_EXTRACTED ENTRIES_:
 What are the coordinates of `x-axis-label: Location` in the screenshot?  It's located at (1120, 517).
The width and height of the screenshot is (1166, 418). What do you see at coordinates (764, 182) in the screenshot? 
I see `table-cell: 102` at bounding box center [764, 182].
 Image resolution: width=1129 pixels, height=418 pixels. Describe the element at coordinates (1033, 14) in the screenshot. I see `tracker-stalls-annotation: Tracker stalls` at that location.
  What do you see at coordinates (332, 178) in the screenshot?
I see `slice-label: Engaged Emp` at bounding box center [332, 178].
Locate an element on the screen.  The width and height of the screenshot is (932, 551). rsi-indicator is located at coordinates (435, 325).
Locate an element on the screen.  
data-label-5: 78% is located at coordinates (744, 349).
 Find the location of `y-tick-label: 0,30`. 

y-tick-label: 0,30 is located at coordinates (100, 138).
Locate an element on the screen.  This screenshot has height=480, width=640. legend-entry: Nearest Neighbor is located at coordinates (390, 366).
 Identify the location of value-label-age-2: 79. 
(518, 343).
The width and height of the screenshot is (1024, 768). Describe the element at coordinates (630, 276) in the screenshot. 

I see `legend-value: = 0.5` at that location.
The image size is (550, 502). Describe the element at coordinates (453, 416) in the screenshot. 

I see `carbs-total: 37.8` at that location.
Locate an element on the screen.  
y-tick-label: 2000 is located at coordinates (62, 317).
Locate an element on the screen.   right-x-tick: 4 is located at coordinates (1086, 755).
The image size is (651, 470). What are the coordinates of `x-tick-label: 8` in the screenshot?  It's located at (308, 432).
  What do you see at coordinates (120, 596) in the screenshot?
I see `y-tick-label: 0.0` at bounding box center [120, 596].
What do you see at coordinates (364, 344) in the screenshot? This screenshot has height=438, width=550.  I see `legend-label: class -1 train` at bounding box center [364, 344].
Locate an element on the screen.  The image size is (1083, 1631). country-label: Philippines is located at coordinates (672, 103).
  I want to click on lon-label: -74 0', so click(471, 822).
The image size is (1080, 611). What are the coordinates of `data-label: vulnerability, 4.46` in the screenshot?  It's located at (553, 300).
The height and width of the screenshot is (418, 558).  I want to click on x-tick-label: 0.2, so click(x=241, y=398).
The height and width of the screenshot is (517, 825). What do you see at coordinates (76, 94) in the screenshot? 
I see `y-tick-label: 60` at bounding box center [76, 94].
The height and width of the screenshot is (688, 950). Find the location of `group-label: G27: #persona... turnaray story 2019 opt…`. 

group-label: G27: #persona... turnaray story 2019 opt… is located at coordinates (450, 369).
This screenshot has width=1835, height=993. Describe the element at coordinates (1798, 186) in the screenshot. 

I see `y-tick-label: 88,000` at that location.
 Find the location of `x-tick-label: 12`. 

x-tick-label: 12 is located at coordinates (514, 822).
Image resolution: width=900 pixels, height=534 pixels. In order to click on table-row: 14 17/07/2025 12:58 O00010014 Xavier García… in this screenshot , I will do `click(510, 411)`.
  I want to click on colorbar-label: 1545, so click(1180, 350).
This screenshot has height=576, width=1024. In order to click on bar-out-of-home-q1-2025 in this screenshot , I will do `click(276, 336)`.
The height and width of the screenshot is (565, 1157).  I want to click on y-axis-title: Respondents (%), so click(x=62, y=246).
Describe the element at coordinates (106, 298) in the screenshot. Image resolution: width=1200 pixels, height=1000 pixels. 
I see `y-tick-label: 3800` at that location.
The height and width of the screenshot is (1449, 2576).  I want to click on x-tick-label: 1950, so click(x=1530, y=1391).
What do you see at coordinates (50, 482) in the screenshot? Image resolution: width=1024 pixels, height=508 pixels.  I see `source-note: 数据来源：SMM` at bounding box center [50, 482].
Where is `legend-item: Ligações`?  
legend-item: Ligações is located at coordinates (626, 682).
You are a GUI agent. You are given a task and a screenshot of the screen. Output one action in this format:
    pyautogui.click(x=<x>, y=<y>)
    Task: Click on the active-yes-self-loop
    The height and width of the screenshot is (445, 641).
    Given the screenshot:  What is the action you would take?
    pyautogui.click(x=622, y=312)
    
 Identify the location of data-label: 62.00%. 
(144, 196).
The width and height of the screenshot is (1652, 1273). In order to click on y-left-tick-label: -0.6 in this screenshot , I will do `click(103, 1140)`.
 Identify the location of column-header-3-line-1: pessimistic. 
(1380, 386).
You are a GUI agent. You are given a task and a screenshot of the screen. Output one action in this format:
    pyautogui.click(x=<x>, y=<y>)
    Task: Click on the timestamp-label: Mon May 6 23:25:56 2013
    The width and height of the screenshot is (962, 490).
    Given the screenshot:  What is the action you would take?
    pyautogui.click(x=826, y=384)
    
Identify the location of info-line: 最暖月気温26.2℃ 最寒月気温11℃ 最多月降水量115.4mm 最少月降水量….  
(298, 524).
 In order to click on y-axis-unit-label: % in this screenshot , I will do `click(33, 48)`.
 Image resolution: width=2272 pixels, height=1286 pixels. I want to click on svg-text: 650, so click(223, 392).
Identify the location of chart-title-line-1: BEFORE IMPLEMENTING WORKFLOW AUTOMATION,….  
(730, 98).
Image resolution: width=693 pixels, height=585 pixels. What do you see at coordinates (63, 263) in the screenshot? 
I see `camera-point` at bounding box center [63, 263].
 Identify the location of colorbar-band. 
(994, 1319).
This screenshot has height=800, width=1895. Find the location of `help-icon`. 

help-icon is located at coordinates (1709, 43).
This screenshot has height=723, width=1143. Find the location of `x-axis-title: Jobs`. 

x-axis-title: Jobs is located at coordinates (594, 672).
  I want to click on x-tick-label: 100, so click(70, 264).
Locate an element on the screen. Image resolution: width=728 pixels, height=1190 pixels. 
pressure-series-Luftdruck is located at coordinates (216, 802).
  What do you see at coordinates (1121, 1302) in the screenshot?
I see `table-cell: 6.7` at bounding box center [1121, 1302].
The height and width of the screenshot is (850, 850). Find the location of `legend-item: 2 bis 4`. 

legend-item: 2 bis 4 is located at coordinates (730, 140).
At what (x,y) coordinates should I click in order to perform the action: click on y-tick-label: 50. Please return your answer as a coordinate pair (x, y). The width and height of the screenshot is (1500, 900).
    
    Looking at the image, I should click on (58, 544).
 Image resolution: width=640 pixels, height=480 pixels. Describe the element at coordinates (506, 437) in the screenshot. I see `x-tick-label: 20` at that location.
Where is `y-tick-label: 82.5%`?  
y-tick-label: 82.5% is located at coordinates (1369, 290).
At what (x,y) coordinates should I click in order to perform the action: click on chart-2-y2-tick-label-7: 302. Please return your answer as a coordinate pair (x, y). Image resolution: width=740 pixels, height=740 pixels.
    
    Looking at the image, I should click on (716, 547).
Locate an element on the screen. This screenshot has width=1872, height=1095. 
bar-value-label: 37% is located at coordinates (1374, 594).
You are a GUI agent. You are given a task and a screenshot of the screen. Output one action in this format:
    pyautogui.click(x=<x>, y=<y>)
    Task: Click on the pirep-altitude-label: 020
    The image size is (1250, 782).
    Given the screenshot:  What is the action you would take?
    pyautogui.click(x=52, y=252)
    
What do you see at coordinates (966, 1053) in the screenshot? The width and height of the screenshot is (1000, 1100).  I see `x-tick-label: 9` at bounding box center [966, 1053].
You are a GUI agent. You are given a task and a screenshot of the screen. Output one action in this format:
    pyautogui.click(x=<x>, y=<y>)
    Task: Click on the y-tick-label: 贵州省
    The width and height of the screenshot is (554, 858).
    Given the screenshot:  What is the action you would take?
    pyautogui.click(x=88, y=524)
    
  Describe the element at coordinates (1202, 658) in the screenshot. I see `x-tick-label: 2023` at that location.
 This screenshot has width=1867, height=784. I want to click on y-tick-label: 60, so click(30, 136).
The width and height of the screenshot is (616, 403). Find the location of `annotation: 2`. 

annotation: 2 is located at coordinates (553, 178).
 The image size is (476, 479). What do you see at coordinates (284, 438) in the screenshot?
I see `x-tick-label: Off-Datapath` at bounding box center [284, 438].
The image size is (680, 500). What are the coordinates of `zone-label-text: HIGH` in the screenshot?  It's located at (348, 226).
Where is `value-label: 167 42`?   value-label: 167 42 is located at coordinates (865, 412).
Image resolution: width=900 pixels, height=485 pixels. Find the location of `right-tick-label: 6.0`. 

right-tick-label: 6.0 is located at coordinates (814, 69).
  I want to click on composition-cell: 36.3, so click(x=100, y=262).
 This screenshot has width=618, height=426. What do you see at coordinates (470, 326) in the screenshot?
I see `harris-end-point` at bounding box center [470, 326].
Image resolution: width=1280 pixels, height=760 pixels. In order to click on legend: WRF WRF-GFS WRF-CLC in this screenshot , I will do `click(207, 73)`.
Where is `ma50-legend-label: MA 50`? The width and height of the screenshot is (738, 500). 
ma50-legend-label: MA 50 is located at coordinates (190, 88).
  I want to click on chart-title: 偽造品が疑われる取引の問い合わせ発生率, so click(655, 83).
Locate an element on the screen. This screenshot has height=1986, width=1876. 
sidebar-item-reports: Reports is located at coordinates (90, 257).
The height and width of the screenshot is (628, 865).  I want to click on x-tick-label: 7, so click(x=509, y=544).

_ACTIVITY_: Please set down the lines again word for word, starting with the very first line and going on through the line with "(518, 343).", both included.

_ANSWER SECTION_:
 What are the coordinates of `x-axis-label: Location` in the screenshot?  It's located at (1120, 517).
The width and height of the screenshot is (1166, 418). What do you see at coordinates (764, 182) in the screenshot? 
I see `table-cell: 102` at bounding box center [764, 182].
 Image resolution: width=1129 pixels, height=418 pixels. Describe the element at coordinates (1033, 14) in the screenshot. I see `tracker-stalls-annotation: Tracker stalls` at that location.
  What do you see at coordinates (332, 178) in the screenshot?
I see `slice-label: Engaged Emp` at bounding box center [332, 178].
Locate an element on the screen.  The width and height of the screenshot is (932, 551). rsi-indicator is located at coordinates (435, 325).
Locate an element on the screen.  
data-label-5: 78% is located at coordinates (744, 349).
 Find the location of `y-tick-label: 0,30`. 

y-tick-label: 0,30 is located at coordinates (100, 138).
Locate an element on the screen.  This screenshot has height=480, width=640. legend-entry: Nearest Neighbor is located at coordinates (390, 366).
 Identify the location of value-label-age-2: 79. 
(518, 343).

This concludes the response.